▶ _Material_

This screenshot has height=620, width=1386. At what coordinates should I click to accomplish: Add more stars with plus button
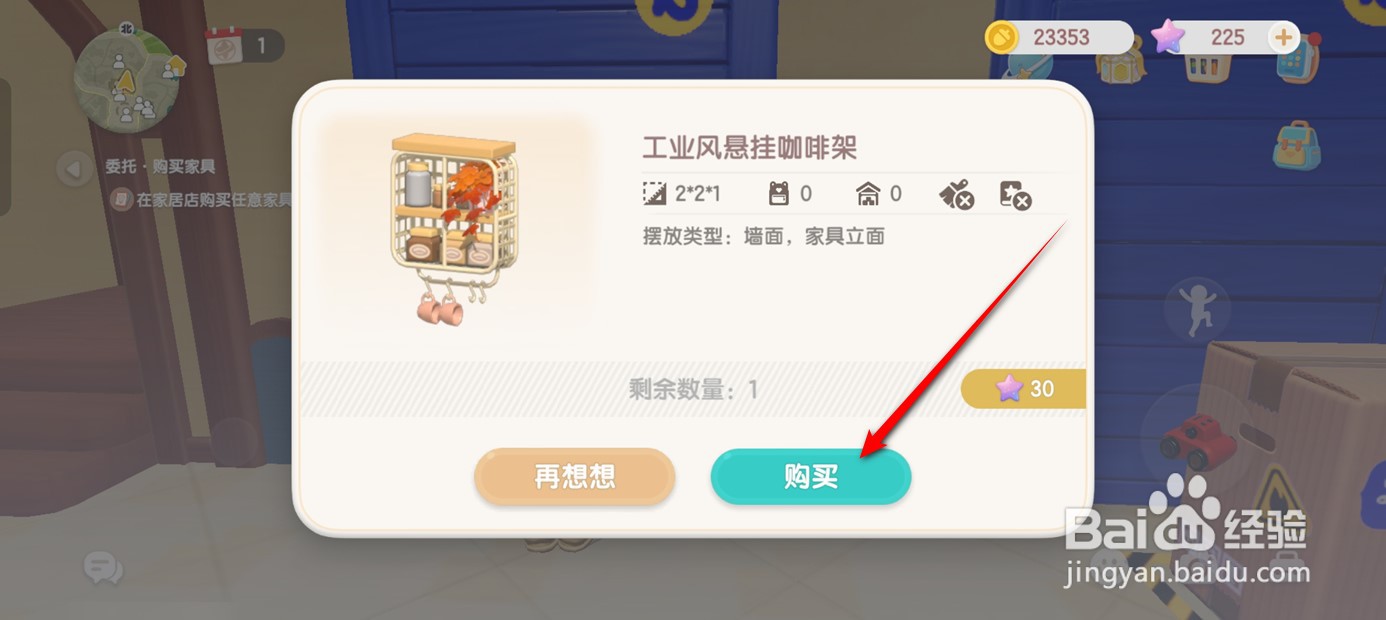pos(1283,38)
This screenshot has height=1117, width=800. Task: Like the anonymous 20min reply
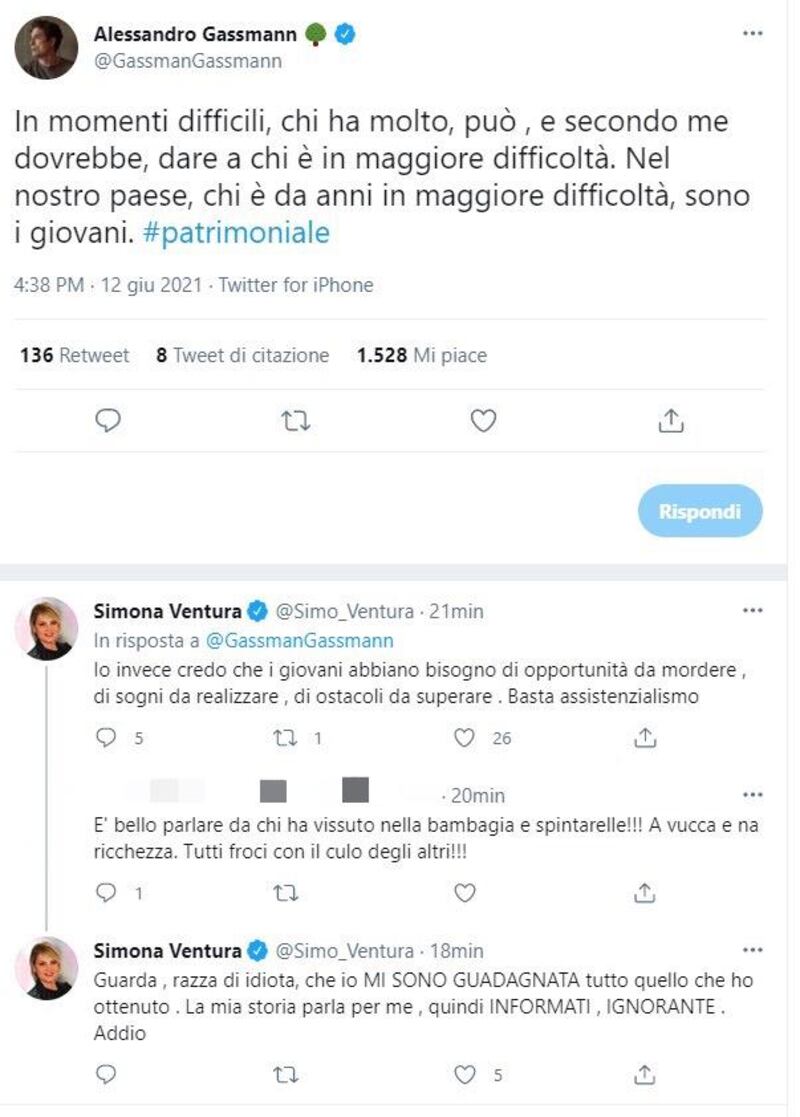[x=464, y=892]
...
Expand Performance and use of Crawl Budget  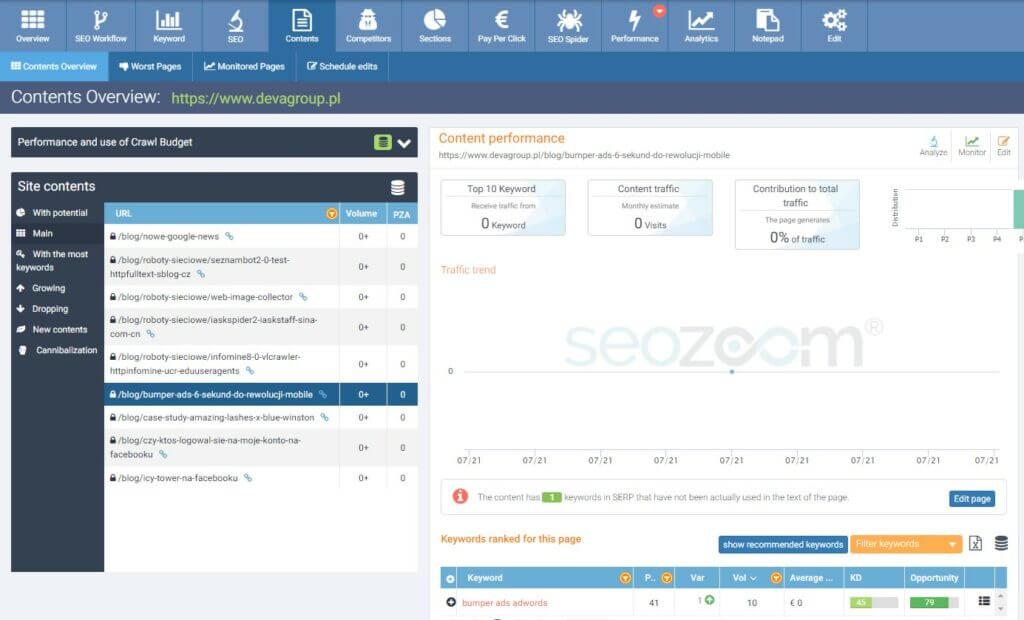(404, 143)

▶ _Written request_
Arrange the records from the line containing "This screenshot has height=1117, width=800." through the line containing "[x=464, y=892]", both lines included, as a two-column CSV with the headers "instruction" and "coordinates". Give one row per record, place each value in a single quoted field with line breaks replaced by spaces, and omit the pictures.

▶ _Response_
instruction,coordinates
"This screenshot has height=1117, width=800. Task: Like the anonymous 20min reply","[x=464, y=892]"